Personal information
- Nationality: American
- Occupation: Polo player
- Years active: 1990s–present
- Children: 1 daughter

Sport
- Sport: Polo
- Club: Great Meadow Polo Club

= John Gobin (polo) =

American six-goal polo player

John S. Gobin is an American six-goal polo player. He won the Westchester Cup in 1992, and has managed the Great Meadow Polo Club in Virginia since 2007.

==Early life==
John S. Gobin grew up in Rehoboth, Massachusetts. He began playing arena polo in interscholastic competitions at the age of fifteen. From the age of seventeen to nineteen, he trained to become a polo player in Argentina.

==Polo==
He began his career by playing with polo patron Geoffrey Kent, the founder of Abercrombie & Kent. He then played on the Budweiser Polo Team. He is now a six-goal polo player.
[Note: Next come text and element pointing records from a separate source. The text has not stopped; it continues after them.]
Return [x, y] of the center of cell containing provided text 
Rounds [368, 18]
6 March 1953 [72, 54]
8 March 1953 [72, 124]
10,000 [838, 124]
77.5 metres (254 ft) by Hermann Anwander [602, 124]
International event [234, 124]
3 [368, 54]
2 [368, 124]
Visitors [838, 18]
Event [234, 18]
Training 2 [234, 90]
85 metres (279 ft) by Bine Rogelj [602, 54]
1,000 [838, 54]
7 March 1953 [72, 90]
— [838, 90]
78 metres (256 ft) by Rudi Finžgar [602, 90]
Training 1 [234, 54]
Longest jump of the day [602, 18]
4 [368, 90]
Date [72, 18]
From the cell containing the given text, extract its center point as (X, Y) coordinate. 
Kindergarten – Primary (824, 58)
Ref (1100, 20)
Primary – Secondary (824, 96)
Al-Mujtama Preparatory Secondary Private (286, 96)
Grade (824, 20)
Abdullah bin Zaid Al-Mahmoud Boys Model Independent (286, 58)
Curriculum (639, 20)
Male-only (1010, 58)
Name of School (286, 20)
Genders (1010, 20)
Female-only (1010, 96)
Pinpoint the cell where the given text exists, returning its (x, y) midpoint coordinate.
He won the Westchester Cup alongside Adam Snow, Owen Rinehart and Robert E. Walton at the Guards Polo Club in England in 1992. He won the Camacho Cup on the American team against Mexico in 2009. He has competed on several USA Teams including for the International Polo Tour global polo matches and Team USA against Argentina. He has also played on the Duck Hill Polo Team at the Aiken Polo Club in Aiken, South Carolina. He has also won the U.S. Arena Championships four times and competed on the United States Polo Team against Italy in the America's Polo Cup winning the world cup in 2011. Today he plays on the IPT TEAM USA sponsored by Celebrity Cruises & Hotels at Sea global polo programs.

He has been the manager of the Great Meadow Polo Club in The Plains, Fauquier County, Virginia since 2007.

==Personal life==
He winters in Wellington, Florida, and summers in The Plains, Virginia. He also owns the Four Oaks Farm in Aiken, South Carolina. His wife is an equine veterinarian. They have a daughter.

In March 2024, Gobin was accused by several women of having committed sexual harassment and misconduct when they were teenagers. He counter-sued one of the women and his former business partner in May 2024. Since June 6, 2024, he is the subject of two arrest warrants in Virginia for the misdemeanor of consensual sex with minors.